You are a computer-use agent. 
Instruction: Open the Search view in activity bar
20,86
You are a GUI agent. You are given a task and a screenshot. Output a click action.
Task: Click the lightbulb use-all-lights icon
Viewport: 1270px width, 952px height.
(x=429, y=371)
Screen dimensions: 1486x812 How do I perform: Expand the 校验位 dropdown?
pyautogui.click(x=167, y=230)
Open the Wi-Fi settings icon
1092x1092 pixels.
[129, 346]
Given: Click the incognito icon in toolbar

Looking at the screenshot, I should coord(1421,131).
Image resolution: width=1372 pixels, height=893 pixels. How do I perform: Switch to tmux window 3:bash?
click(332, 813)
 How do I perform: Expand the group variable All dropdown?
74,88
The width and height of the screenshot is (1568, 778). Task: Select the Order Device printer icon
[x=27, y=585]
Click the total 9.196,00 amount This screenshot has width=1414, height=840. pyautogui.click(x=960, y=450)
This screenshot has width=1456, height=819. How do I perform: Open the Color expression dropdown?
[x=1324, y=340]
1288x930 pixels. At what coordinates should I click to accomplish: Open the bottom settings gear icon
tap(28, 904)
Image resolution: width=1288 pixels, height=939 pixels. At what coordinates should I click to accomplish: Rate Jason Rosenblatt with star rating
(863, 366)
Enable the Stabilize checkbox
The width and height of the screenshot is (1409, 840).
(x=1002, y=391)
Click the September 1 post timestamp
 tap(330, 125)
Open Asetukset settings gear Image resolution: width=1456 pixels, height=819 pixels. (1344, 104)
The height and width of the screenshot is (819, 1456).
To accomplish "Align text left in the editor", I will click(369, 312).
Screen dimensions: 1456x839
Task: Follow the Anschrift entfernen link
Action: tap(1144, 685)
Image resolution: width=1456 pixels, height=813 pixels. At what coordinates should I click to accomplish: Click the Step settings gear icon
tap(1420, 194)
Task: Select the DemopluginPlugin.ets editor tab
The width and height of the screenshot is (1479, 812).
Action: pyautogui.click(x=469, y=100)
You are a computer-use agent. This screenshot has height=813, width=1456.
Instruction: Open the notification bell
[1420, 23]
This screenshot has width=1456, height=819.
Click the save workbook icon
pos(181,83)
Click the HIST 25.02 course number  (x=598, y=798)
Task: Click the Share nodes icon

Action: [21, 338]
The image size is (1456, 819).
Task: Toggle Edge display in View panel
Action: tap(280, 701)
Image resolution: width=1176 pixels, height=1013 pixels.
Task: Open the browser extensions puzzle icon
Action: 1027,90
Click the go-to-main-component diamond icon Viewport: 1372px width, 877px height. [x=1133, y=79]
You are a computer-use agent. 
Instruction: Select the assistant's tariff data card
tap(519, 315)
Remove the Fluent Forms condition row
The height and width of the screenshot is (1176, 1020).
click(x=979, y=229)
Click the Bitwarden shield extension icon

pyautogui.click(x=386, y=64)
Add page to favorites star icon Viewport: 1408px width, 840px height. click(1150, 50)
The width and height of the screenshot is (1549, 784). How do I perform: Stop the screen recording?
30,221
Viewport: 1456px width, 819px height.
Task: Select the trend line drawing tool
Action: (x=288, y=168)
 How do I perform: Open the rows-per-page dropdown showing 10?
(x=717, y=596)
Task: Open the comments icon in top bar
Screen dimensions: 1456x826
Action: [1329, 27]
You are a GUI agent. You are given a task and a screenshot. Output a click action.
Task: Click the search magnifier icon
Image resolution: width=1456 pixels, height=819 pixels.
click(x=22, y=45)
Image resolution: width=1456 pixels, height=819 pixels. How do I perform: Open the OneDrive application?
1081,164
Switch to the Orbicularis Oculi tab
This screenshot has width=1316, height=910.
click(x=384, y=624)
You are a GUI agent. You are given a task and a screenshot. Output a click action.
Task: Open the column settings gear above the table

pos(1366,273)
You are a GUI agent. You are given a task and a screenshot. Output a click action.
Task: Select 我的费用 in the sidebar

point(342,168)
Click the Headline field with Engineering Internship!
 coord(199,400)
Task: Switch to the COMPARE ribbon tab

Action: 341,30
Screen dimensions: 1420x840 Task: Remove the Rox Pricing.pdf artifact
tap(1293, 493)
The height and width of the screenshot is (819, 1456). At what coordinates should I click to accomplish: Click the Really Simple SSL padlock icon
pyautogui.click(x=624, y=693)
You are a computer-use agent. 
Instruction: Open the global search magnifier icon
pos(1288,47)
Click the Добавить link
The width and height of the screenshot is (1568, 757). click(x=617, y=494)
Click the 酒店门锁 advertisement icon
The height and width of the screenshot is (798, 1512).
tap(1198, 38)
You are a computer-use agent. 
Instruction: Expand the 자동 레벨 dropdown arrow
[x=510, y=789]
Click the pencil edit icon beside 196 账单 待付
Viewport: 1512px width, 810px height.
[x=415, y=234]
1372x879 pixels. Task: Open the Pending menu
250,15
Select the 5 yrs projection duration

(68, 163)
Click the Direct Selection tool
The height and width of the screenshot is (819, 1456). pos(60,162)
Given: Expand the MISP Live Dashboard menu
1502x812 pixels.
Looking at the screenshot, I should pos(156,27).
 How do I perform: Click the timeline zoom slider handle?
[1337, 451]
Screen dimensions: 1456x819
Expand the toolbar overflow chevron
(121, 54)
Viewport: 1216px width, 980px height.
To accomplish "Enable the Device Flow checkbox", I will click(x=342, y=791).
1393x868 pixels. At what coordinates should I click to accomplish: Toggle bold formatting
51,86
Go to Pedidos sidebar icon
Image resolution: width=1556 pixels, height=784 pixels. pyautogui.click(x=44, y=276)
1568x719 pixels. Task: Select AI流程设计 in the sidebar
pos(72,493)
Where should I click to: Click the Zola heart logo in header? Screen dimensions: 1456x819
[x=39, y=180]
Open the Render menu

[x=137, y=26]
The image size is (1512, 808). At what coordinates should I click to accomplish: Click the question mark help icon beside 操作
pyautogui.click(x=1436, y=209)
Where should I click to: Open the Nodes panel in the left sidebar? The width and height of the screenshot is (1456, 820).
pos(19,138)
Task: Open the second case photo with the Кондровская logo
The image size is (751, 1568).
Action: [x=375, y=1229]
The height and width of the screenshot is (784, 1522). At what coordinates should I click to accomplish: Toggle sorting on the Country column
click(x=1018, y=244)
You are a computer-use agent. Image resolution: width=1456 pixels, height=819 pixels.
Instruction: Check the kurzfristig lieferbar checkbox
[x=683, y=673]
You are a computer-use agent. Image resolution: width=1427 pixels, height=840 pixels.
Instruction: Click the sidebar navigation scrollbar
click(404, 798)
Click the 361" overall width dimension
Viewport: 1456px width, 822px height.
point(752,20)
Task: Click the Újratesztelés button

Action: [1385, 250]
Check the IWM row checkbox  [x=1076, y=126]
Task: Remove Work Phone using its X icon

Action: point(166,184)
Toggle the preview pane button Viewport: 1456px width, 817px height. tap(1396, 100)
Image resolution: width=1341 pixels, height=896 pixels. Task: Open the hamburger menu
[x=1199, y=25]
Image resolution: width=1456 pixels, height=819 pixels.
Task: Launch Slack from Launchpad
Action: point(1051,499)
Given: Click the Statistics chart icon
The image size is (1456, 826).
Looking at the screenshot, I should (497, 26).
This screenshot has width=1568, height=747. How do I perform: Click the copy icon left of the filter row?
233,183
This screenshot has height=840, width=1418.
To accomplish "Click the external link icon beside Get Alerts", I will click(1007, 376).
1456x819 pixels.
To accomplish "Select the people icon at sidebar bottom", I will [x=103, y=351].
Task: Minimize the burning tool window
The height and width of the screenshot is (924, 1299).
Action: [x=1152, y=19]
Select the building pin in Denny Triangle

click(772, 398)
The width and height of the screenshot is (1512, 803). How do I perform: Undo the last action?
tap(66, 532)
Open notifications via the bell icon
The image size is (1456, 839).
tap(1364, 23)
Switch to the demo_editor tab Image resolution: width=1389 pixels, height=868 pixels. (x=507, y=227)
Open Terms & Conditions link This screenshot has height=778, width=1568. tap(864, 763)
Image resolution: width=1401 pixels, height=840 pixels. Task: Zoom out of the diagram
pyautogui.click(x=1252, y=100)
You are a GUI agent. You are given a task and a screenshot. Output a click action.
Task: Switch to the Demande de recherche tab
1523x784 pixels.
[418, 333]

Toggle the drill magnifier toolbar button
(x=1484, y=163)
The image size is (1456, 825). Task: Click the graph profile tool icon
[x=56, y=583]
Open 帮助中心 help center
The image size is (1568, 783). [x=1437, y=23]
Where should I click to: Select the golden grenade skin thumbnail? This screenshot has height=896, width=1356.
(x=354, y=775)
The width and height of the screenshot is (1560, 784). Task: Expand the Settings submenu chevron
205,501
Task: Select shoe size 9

- **YOUR TASK**:
From the records above, quote only the lines running from the line with "Expand the toolbar overflow chevron" to the line with "Toggle the preview", both lines included.

- **WORKED SOLUTION**:
Expand the toolbar overflow chevron
(121, 54)
Viewport: 1216px width, 980px height.
To accomplish "Enable the Device Flow checkbox", I will click(x=342, y=791).
1393x868 pixels. At what coordinates should I click to accomplish: Toggle bold formatting
51,86
Go to Pedidos sidebar icon
Image resolution: width=1556 pixels, height=784 pixels. pyautogui.click(x=44, y=276)
1568x719 pixels. Task: Select AI流程设计 in the sidebar
pos(72,493)
Where should I click to: Click the Zola heart logo in header? Screen dimensions: 1456x819
[x=39, y=180]
Open the Render menu

[x=137, y=26]
The image size is (1512, 808). At what coordinates should I click to accomplish: Click the question mark help icon beside 操作
pyautogui.click(x=1436, y=209)
Where should I click to: Open the Nodes panel in the left sidebar? The width and height of the screenshot is (1456, 820).
pos(19,138)
Task: Open the second case photo with the Кондровская logo
The image size is (751, 1568).
Action: [x=375, y=1229]
The height and width of the screenshot is (784, 1522). At what coordinates should I click to accomplish: Toggle sorting on the Country column
click(x=1018, y=244)
You are a computer-use agent. Image resolution: width=1456 pixels, height=819 pixels.
Instruction: Check the kurzfristig lieferbar checkbox
[x=683, y=673]
You are a computer-use agent. Image resolution: width=1427 pixels, height=840 pixels.
Instruction: Click the sidebar navigation scrollbar
click(404, 798)
Click the 361" overall width dimension
Viewport: 1456px width, 822px height.
point(752,20)
Task: Click the Újratesztelés button

Action: [1385, 250]
Check the IWM row checkbox  [x=1076, y=126]
Task: Remove Work Phone using its X icon

Action: point(166,184)
Toggle the preview pane button Viewport: 1456px width, 817px height. tap(1396, 100)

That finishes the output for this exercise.